═════ Data to process

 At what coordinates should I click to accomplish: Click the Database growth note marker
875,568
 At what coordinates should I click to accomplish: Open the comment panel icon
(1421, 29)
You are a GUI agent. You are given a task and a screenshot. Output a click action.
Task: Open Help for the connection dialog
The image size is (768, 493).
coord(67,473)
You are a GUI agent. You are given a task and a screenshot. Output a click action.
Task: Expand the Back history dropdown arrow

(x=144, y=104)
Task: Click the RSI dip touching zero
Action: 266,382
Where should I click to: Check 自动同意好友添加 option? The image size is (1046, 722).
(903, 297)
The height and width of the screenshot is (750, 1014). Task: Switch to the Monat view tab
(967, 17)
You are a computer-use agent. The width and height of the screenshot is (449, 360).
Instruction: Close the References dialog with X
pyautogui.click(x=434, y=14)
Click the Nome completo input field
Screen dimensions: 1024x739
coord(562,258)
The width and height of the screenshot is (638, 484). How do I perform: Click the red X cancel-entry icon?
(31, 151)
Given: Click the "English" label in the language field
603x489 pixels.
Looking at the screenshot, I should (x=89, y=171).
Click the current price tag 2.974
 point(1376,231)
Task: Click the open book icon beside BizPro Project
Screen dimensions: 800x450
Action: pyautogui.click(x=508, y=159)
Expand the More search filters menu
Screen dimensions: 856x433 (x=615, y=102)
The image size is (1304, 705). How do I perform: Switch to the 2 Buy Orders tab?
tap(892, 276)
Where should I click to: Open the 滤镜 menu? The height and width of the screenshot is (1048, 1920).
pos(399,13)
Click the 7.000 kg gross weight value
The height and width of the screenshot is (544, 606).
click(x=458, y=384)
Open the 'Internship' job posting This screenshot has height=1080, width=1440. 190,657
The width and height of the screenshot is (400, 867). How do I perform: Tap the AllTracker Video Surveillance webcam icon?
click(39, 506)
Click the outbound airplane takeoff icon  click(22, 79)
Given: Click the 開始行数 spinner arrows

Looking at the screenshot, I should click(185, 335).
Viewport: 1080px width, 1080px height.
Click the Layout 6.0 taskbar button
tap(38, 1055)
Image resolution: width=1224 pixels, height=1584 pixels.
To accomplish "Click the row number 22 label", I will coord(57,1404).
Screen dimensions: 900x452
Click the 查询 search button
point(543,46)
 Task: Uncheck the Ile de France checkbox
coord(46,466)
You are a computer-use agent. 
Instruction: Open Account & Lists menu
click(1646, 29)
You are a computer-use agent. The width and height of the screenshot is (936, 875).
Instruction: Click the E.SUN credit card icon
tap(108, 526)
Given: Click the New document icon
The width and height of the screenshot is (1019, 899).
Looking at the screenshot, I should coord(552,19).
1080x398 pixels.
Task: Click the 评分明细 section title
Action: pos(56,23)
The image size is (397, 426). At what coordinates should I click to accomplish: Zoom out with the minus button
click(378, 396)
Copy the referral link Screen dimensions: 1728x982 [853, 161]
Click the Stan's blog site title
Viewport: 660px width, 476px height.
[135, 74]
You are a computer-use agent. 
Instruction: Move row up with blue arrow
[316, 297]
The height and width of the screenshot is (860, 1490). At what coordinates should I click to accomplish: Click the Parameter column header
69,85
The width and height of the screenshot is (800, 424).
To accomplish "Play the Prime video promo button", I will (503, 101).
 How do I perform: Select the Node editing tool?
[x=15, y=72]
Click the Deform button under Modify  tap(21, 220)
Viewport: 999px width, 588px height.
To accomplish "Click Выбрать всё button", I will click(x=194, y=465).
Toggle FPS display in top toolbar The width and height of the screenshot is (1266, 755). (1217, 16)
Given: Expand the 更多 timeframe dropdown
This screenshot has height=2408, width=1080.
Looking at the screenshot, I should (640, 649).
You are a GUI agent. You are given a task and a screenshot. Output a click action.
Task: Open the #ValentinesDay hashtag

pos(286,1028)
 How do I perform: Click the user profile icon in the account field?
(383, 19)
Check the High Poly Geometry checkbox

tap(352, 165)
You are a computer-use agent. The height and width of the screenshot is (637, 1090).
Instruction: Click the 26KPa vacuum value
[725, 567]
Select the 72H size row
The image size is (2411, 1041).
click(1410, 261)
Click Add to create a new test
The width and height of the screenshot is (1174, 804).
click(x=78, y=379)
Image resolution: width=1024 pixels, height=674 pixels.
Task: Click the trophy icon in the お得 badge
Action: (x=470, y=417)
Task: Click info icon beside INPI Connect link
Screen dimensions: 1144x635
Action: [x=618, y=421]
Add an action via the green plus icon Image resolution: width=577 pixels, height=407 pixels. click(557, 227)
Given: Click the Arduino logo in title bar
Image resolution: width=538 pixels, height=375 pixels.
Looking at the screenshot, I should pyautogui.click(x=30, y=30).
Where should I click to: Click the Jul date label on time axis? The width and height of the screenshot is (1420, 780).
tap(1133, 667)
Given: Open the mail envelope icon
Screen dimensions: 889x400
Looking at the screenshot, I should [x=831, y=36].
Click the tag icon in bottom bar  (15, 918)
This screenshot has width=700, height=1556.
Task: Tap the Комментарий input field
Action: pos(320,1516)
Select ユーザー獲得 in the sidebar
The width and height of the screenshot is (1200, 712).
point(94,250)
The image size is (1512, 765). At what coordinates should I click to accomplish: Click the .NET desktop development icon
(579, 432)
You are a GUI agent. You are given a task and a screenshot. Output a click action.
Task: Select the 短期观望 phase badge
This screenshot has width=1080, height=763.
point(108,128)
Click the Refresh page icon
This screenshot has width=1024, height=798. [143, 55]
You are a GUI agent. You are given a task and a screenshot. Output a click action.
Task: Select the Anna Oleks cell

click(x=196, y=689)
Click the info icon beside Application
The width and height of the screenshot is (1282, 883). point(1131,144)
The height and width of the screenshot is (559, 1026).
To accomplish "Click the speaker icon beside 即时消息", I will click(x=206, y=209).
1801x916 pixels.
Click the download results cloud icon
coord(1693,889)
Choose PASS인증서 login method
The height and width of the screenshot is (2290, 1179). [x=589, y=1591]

══════════

Brief
Write out the material once more so that every line matches exactly.

Solution for this exercise
 At what coordinates should I click to accomplish: Click the Database growth note marker
875,568
 At what coordinates should I click to accomplish: Open the comment panel icon
(1421, 29)
You are a GUI agent. You are given a task and a screenshot. Output a click action.
Task: Open Help for the connection dialog
The image size is (768, 493).
coord(67,473)
You are a GUI agent. You are given a task and a screenshot. Output a click action.
Task: Expand the Back history dropdown arrow

(x=144, y=104)
Task: Click the RSI dip touching zero
Action: 266,382
Where should I click to: Check 自动同意好友添加 option? The image size is (1046, 722).
(903, 297)
The height and width of the screenshot is (750, 1014). Task: Switch to the Monat view tab
(967, 17)
You are a computer-use agent. The width and height of the screenshot is (449, 360).
Instruction: Close the References dialog with X
pyautogui.click(x=434, y=14)
Click the Nome completo input field
Screen dimensions: 1024x739
coord(562,258)
The width and height of the screenshot is (638, 484). How do I perform: Click the red X cancel-entry icon?
(31, 151)
Given: Click the "English" label in the language field
603x489 pixels.
Looking at the screenshot, I should (x=89, y=171).
Click the current price tag 2.974
 point(1376,231)
Task: Click the open book icon beside BizPro Project
Screen dimensions: 800x450
Action: pyautogui.click(x=508, y=159)
Expand the More search filters menu
Screen dimensions: 856x433 (x=615, y=102)
The image size is (1304, 705). How do I perform: Switch to the 2 Buy Orders tab?
tap(892, 276)
Where should I click to: Open the 滤镜 menu? The height and width of the screenshot is (1048, 1920).
pos(399,13)
Click the 7.000 kg gross weight value
The height and width of the screenshot is (544, 606).
click(x=458, y=384)
Open the 'Internship' job posting This screenshot has height=1080, width=1440. 190,657
The width and height of the screenshot is (400, 867). How do I perform: Tap the AllTracker Video Surveillance webcam icon?
click(39, 506)
Click the outbound airplane takeoff icon  click(22, 79)
Given: Click the 開始行数 spinner arrows

Looking at the screenshot, I should click(185, 335).
Viewport: 1080px width, 1080px height.
Click the Layout 6.0 taskbar button
tap(38, 1055)
Image resolution: width=1224 pixels, height=1584 pixels.
To accomplish "Click the row number 22 label", I will coord(57,1404).
Screen dimensions: 900x452
Click the 查询 search button
point(543,46)
 Task: Uncheck the Ile de France checkbox
coord(46,466)
You are a computer-use agent. 
Instruction: Open Account & Lists menu
click(1646, 29)
You are a computer-use agent. The width and height of the screenshot is (936, 875).
Instruction: Click the E.SUN credit card icon
tap(108, 526)
Given: Click the New document icon
The width and height of the screenshot is (1019, 899).
Looking at the screenshot, I should coord(552,19).
1080x398 pixels.
Task: Click the 评分明细 section title
Action: pos(56,23)
The image size is (397, 426). At what coordinates should I click to accomplish: Zoom out with the minus button
click(378, 396)
Copy the referral link Screen dimensions: 1728x982 [853, 161]
Click the Stan's blog site title
Viewport: 660px width, 476px height.
[135, 74]
You are a computer-use agent. 
Instruction: Move row up with blue arrow
[316, 297]
The height and width of the screenshot is (860, 1490). At what coordinates should I click to accomplish: Click the Parameter column header
69,85
The width and height of the screenshot is (800, 424).
To accomplish "Play the Prime video promo button", I will (503, 101).
 How do I perform: Select the Node editing tool?
[x=15, y=72]
Click the Deform button under Modify  tap(21, 220)
Viewport: 999px width, 588px height.
To accomplish "Click Выбрать всё button", I will click(x=194, y=465).
Toggle FPS display in top toolbar The width and height of the screenshot is (1266, 755). (1217, 16)
Given: Expand the 更多 timeframe dropdown
This screenshot has height=2408, width=1080.
Looking at the screenshot, I should (640, 649).
You are a GUI agent. You are given a task and a screenshot. Output a click action.
Task: Open the #ValentinesDay hashtag

pos(286,1028)
 How do I perform: Click the user profile icon in the account field?
(383, 19)
Check the High Poly Geometry checkbox

tap(352, 165)
You are a computer-use agent. The height and width of the screenshot is (637, 1090).
Instruction: Click the 26KPa vacuum value
[725, 567]
Select the 72H size row
The image size is (2411, 1041).
click(1410, 261)
Click Add to create a new test
The width and height of the screenshot is (1174, 804).
click(x=78, y=379)
Image resolution: width=1024 pixels, height=674 pixels.
Task: Click the trophy icon in the お得 badge
Action: (x=470, y=417)
Task: Click info icon beside INPI Connect link
Screen dimensions: 1144x635
Action: [x=618, y=421]
Add an action via the green plus icon Image resolution: width=577 pixels, height=407 pixels. click(557, 227)
Given: Click the Arduino logo in title bar
Image resolution: width=538 pixels, height=375 pixels.
Looking at the screenshot, I should pyautogui.click(x=30, y=30).
Where should I click to: Click the Jul date label on time axis? The width and height of the screenshot is (1420, 780).
tap(1133, 667)
Given: Open the mail envelope icon
Screen dimensions: 889x400
Looking at the screenshot, I should [x=831, y=36].
Click the tag icon in bottom bar  (15, 918)
This screenshot has width=700, height=1556.
Task: Tap the Комментарий input field
Action: pos(320,1516)
Select ユーザー獲得 in the sidebar
The width and height of the screenshot is (1200, 712).
point(94,250)
The image size is (1512, 765). At what coordinates should I click to accomplish: Click the .NET desktop development icon
(579, 432)
You are a GUI agent. You are given a task and a screenshot. Output a click action.
Task: Select the 短期观望 phase badge
This screenshot has width=1080, height=763.
point(108,128)
Click the Refresh page icon
This screenshot has width=1024, height=798. [143, 55]
You are a GUI agent. You are given a task and a screenshot. Output a click action.
Task: Select the Anna Oleks cell

click(x=196, y=689)
Click the info icon beside Application
The width and height of the screenshot is (1282, 883). point(1131,144)
The height and width of the screenshot is (559, 1026).
To accomplish "Click the speaker icon beside 即时消息", I will click(x=206, y=209).
1801x916 pixels.
Click the download results cloud icon
coord(1693,889)
Choose PASS인증서 login method
The height and width of the screenshot is (2290, 1179). [x=589, y=1591]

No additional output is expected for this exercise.